"Psych meds spike among younger troops"
Use of psychiatric medications among people ages 18 to 34 mostly active-duty troops and their spouses is rising at a significantly higher rate than other age groups in the military health care system, according to data newly released to Military Times.
Overall, the number of prescriptions filled for psychiatric medications rose 42 percent from 2005 to 2009 among Tricare beneficiaries in that age group, according to data provided by Tricare Management Activity in response to a Freedom of Information Act request.
That compares to an increase of 24 percent among Tricare beneficiaries ages 45 to 64, mostly retirees. For children 17 and younger, the increase was 18 percent.
All the increases outpace overall growth in the Tricare population over the same period.
Anti-depressants like Zoloft, Wellbutrin and Celexa account for slightly more than half of the prescriptions in this age group. But increasingly, young adults in the military and their spouses are turning to other types of psych meds to treat their mental health problems.
Prescriptions for stimulants, including amphetamines and drugs to treat attention-deficit disorders, more than doubled. And claims for anti-psychotics like Seroquel and Abilify nearly doubled from 2005 to 2009 among beneficiaries ages 18 to 34, the Tricare data show. Seroquel is often used to treat nightmares and sleeping problems related to post-traumatic stress disorder.
The rise and potential dangers of psychiatric drug use is a growing concern for many military officials and doctors.

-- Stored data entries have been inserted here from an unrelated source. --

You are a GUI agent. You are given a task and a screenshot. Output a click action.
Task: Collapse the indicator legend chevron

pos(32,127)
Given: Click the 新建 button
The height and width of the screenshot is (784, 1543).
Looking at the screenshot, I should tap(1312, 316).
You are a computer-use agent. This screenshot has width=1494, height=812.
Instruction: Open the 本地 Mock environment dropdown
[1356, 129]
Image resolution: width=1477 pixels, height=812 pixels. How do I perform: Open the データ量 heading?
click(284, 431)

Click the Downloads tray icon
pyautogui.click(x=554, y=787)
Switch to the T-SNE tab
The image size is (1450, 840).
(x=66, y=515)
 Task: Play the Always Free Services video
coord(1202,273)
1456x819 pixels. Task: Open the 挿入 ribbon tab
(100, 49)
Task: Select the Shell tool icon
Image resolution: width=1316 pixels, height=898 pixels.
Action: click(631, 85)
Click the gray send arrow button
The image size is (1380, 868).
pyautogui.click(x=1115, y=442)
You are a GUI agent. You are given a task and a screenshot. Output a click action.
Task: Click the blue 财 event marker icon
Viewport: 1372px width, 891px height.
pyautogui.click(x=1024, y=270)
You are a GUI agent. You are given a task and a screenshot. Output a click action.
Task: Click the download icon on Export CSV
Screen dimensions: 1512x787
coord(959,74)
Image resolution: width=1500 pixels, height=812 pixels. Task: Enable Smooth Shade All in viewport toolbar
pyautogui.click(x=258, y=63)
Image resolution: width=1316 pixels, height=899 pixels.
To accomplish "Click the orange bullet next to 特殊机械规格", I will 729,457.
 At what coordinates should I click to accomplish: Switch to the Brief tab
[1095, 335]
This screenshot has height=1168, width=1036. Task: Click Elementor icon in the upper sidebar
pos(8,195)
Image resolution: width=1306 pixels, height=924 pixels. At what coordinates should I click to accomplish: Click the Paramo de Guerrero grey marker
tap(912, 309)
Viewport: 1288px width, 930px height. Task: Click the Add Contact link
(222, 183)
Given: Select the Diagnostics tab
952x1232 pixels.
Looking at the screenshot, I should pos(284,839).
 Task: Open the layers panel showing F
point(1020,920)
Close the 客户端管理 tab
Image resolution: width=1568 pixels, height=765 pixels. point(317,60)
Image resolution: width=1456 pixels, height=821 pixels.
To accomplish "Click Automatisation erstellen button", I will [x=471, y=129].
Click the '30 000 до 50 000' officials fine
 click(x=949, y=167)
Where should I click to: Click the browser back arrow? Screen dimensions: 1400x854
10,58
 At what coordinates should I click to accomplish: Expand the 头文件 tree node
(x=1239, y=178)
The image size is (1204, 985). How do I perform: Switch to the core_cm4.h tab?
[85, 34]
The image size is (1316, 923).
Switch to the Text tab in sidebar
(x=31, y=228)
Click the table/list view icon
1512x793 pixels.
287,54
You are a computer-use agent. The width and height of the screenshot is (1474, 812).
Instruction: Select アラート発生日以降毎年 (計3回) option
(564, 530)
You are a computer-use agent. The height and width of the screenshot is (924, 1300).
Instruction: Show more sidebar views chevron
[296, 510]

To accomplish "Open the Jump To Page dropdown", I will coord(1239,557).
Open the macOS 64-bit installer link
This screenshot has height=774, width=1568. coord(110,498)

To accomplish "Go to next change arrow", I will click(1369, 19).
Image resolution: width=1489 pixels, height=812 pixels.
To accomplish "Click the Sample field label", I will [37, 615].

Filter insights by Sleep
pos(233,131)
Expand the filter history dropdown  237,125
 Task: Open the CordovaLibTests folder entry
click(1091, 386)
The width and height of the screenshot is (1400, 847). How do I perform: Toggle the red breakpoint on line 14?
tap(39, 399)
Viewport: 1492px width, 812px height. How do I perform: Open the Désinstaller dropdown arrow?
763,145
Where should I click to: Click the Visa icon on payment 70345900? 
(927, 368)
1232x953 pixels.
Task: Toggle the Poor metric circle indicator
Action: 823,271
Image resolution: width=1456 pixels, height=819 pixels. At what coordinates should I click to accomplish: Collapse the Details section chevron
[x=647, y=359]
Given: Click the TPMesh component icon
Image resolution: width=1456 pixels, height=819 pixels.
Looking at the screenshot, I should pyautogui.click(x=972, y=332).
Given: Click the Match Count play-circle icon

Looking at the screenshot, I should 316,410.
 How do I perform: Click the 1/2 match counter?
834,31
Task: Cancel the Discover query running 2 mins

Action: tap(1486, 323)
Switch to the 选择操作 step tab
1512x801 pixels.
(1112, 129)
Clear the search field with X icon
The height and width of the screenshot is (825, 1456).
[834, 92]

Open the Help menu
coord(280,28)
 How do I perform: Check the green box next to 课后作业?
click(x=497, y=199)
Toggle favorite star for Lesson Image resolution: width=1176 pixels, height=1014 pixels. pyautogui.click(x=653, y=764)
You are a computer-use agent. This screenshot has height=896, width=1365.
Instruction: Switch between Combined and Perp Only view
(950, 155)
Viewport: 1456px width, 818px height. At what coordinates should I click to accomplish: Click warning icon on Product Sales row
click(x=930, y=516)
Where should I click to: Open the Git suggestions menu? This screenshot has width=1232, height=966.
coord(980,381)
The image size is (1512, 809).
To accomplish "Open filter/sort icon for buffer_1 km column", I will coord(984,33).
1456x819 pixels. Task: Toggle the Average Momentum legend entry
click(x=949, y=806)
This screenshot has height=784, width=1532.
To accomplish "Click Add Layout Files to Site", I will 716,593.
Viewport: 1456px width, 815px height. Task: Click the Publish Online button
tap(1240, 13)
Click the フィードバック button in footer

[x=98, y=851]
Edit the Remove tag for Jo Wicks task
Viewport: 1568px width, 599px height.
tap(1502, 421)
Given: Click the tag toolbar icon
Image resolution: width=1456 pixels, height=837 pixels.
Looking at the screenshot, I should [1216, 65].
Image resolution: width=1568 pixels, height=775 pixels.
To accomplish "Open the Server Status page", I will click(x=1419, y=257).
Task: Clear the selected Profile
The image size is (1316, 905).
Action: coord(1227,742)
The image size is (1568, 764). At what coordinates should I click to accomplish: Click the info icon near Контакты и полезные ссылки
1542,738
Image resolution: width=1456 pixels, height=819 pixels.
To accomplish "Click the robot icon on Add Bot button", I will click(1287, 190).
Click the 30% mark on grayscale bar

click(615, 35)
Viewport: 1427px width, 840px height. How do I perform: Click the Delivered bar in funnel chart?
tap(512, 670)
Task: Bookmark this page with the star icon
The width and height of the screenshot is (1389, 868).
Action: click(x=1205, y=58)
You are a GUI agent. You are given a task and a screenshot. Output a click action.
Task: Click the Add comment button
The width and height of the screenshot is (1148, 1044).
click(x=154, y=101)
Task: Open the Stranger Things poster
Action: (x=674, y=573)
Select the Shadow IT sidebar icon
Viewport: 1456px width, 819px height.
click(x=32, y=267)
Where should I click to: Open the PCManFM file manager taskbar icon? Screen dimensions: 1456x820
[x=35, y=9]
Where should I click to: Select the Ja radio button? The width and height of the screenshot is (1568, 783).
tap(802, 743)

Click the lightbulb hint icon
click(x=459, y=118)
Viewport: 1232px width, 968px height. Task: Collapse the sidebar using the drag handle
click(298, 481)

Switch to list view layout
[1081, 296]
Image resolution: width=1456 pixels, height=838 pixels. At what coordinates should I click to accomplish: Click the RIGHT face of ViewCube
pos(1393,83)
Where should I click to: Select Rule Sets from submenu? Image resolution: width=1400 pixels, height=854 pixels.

Navy Capt. Paul Hammer, director of the Naval Center for Combat and Operational Stress, raised concerns about prescription drugs when speaking to military doctors at a recent conference on treating traumatic brain injury.
“Prescribe with care,” Hammer told hundreds of health care workers at the Aug. 30 conference in Washington, D.C.
“A lot of neurotransmitters” are involved when troops suffer from complex combinations of mild traumatic brain injury, PTSD, depression, anxiety and substance abuse issues, he said.
Cocktails of psychiatric drugs can, in some cases, cause patients to get worse, doctors say.
“Sometimes … as providers we induce some of the [symptoms], and I would be cautious if someone does develop worsening symptoms six months after the event,” said Dr. Joel Scholten, the head of rehabilitation services at the Veterans Affairs Medical Center in Washington, D.C., also speaking at the TBI conference.
Army Gen. Peter Chiarelli on July 29 issued a report about the Army’s spike in suicides, noting that some psychiatric drugs including Paxil and Zoloft, the only two approved for PTSD come with warnings about the potential for increased risk for suicide.
The Army should “conduct research to identify appropriate antidepressant medications that are beneficial to the treatment of depression and anxiety, but that will not increase risk for suicidal behavior,” according to one of the report’s recommendations.
The Army also should “conduct comprehensive research and analysis of the impact of increased use of antidepressant, psychiatric and narcotic pain management medications on the force,” the report said.
Last year, the Army issued a series of policies designed to reduce the risks linked to multi-drug use. Another policy is expected out later this year.
Military death records obtained by Military Times show that at least 68 accidental drug deaths in 2009, up from 24 in 2001. In total, at least 430 troops have died from drug use or, in a small number of cases, alcohol use in the past decade.
Other trends from 2005 through 2009 revealed in the Tricare prescription data:
•Anti-depressants remain the most commonly used type of psychiatric drug among Tricare beneficiaries, accounting for or half of all prescribed mental health medications.
•Anti–convulsants and anti-epileptics such as Topamax and Neurontin increased 56 percent among beneficiaries 18 to 34.
•Anti-anxiety medications such as Klonopin and Xanax climbed 72 percent among beneficiaries 18 to 34.